• Jobs
A. In the forum thread about fake crab meat, in what year did American companies begin producing imitation crabmeat?
B. Please echo the forum thread about fake crab meat word for word from "Well, I wouldn't" up to and including "concerned about that.".

• Extract to read
· · ·

# Would you buy that fake crab meat? For an Omega-3 Source...



## Softheart (Jul 20, 2002)

We've been buying this stuff called CrabSmart, little pack of that white-pink fake crab meat made from white fish, pollack, some potato starch, and some sugar. This brand advertised fortification with fish oil for Omega-3 benefits. My dd loves the stuff and she won't take/plus we can't afford Omega 3 vitamins supplements for her, so it seems like a good idea, plus I haven't heard of mercury being in this kind of fish. Makes excellent seafood enchiladas or plain heated up with a little cheese on top.

But does anyone know something extremely bad about this kind of product...?

Thanks!


----------



## captain optimism (Jan 2, 2003)

Well, I wouldn't because I see they aren't kosher, which is probably not your issue. The other thing about them that gives me pause is the claim that pollack is overfished. (Saw that on Wikipedia, can't evaluate it for you!)

I don't see any other major reasons to avoid them, though. It looks like pollack is generally considered less contaminated by mercury than some other fish.

What other issues might there be, aside from environmental, religious or pollution related? Maybe the flavoring or color. You'll have to look at the ingredient list for the colors and look them up online if you are very concerned about that.


----------



## greeny (Apr 27, 2007)

I love (love) that fake crab meat. I'm really embarrassed to admit it, though, if that makes it any better.







So obviously *I* would buy it.


----------



## Denvergirlie (Oct 22, 2005)

I won't eat it anymore just because my BF used to work on the fishing boats in Alaska and told me how this stuff is made, he used to make the stuff himself.

Now yes, I eat some processed foods, soy sausages come to mind at first, but the fact that my BF won't eat it and he eats everything is enough to tell me to stay away.

The details on processing:
The flaky, red-edged faux crab in your seafood salad or California roll is most likely made of Alaska Pollock. Also called Walleye Pollock, Snow Cod, or Whiting, this fish is abundant in the Bering Sea near Alaska and can also be found along the central California coast and in the Sea of Japan. Pollock has a very mild flavor, making it ideal for the processing and artificial flavoring of imitation crab. While Pollock is the most common fish used to make fake crab, New Zealand Hoki is also used, and some Asian manufacturers use Southeast Asian fish like Golden Treadfin Bream and White Croaker.
The processing of imitation crabmeat begins with the skinning and boning of the fish. Then the meat is minced and rinsed, and the water is leached out. This creates a thick paste called surimi. The word means "minced fish" in Japanese, and the essential techniques for making it were developed in Japan over 800 years ago. Surimi is commonly used in Japan to make a type of fish ball or cake called kamaboko. In 1975, a method for processing imitation crabmeat from surimi was invented in Japan, and in 1983, American companies started production.

· · ·

• Data lines
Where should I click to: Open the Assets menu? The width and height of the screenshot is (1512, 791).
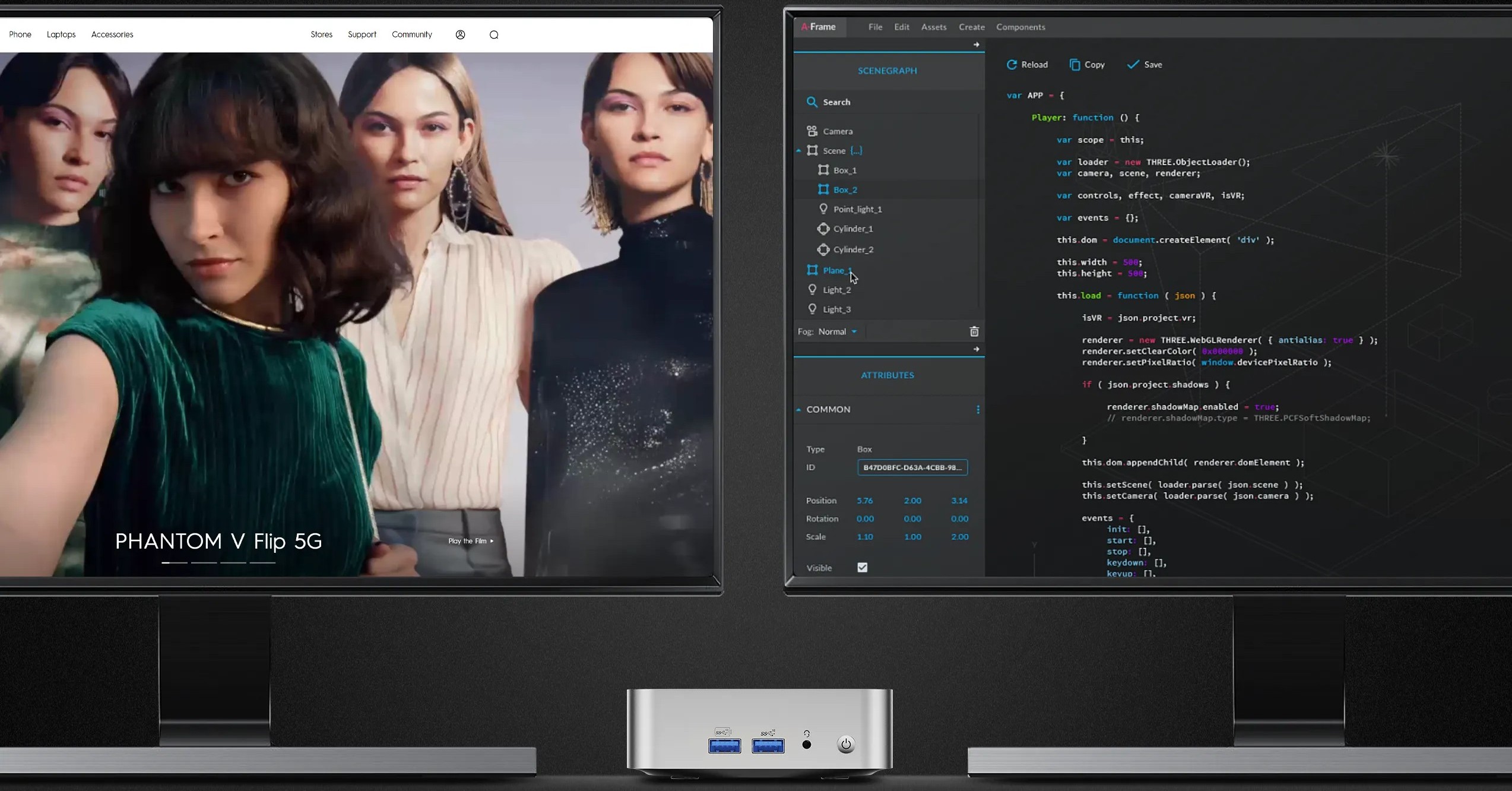tap(933, 27)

· · ·

• Responses in order
A. 1983

B.
Well, I wouldn't because I see they aren't kosher, which is probably not your issue. The other thing about them that gives me pause is the claim that pollack is overfished. (Saw that on Wikipedia, can't evaluate it for you!)

I don't see any other major reasons to avoid them, though. It looks like pollack is generally considered less contaminated by mercury than some other fish.

What other issues might there be, aside from environmental, religious or pollution related? Maybe the flavoring or color. You'll have to look at the ingredient list for the colors and look them up online if you are very concerned about that.